Combinatorial loops can be down to a number of causes. In many cases there is no loop at the bit level. The dependencies are on different bits in a multi-bit signal, none of which form a loop. Verilator looks for loops on the full register or wire, not the individual bits, so flags a warning. The solution in this case is easy - break the signal apart to its individual components.
But this is not the problem with this ORPSoC example. This is a
single bit signal, and a genuine combinatorial loop (which will
settle, so simulates correctly). The clue to fixing it is in the
combinatorial always
block in
ps2_keyboard-2.v
:
always @(m2_state or rx_output_strobe or rx_read) begin : m2_state_logic case (m2_state) m2_rx_data_ready_ack: begin rx_data_ready = #1 1'b0; if (rx_output_strobe) m2_next_state = #1 m2_rx_data_ready; else m2_next_state = #1 m2_rx_data_ready_ack; end m2_rx_data_ready: begin rx_data_ready = #1 1'b1; if (rx_read) m2_next_state = #1 m2_rx_data_ready_ack; else m2_next_state = #1 m2_rx_data_ready; end default : m2_next_state = #1 m2_rx_data_ready_ack; endcase end
There is no reason in a cycle accurate simulation (where
#
delays are ignored) for
rx_data_ready
to be set inside the
always
block. Ignoring the delay, it is low
when m2_state == m2_rs_data_ready_ack
and high
otherwise. The default
entry is meaningless in
a 2-state simulation, since m2_state
is a 1-bit
register.
The always
block can be written with
rx_data_ready
assigned outside the block, and
the loop is broken:
`ifdef verilator assign rx_data_ready = ~(m2_state == m2_rx_data_ready_ack); // Breaks comb loop `endif always @(m2_state or rx_output_strobe or rx_read) begin : m2_state_logic case (m2_state) m2_rx_data_ready_ack: begin `ifndef verilator rx_data_ready = #1 1'b0; `endif if (rx_output_strobe) m2_next_state = #1 m2_rx_data_ready; else m2_next_state = #1 m2_rx_data_ready_ack; end m2_rx_data_ready: begin `ifndef verilator rx_data_ready = #1 1'b1; `endif if (rx_read) m2_next_state = #1 m2_rx_data_ready_ack; else m2_next_state = #1 m2_rx_data_ready; end default : m2_next_state = #1 m2_rx_data_ready_ack; endcase end
The remaining two loops both concern signals in
or1200_sprs.v
. The command file
cf-optimized-7.scr
has all these problems
fixed. A performance run need not now turn off any warnings.

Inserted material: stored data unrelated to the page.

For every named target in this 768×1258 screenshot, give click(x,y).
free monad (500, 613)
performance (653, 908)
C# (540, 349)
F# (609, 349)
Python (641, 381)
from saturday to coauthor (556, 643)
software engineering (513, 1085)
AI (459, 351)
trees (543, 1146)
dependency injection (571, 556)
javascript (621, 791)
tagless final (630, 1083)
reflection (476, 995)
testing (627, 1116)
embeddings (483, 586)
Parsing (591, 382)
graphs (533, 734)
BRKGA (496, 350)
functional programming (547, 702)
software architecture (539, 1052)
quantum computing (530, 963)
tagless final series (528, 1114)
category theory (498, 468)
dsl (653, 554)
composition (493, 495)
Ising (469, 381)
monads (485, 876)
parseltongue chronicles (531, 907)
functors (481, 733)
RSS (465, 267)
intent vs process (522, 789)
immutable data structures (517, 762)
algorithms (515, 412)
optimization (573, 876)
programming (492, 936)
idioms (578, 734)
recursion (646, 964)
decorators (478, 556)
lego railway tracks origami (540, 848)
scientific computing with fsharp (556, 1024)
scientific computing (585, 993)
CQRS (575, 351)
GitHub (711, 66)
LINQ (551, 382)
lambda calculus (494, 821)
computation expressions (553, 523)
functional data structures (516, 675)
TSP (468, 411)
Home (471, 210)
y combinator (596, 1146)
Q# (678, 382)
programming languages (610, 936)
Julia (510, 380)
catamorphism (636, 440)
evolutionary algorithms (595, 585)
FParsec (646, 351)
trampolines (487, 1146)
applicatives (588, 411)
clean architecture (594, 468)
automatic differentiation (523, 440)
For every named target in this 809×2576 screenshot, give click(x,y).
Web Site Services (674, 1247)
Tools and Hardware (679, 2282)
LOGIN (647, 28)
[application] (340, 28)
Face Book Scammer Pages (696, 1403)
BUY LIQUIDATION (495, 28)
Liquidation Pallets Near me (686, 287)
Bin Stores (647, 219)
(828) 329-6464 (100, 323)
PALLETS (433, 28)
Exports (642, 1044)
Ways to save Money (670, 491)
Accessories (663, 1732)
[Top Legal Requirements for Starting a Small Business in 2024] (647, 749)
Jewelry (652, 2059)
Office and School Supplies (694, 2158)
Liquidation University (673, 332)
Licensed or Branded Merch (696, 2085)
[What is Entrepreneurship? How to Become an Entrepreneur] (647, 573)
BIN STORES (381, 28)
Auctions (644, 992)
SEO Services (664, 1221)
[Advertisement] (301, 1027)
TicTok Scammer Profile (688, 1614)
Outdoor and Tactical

make clean verilate COMMAND_FILE=cf-optimized-7.scr \ VFLAGS="-language 1364-2001" NUM_RUNS=1000
This run gives a significant performance improvement over previous runs of 47.06 kHz.
This is one of two warnings that is really important to fix. The
other is UNOPT
which occurs when modules have
input and output signals crossing between them, and which does not
occur in ORPSoC.
Even though there were only 3 loops, one of which was in a peripheral with tied-off inputs, fixing this problem gave an 8% performance improvement.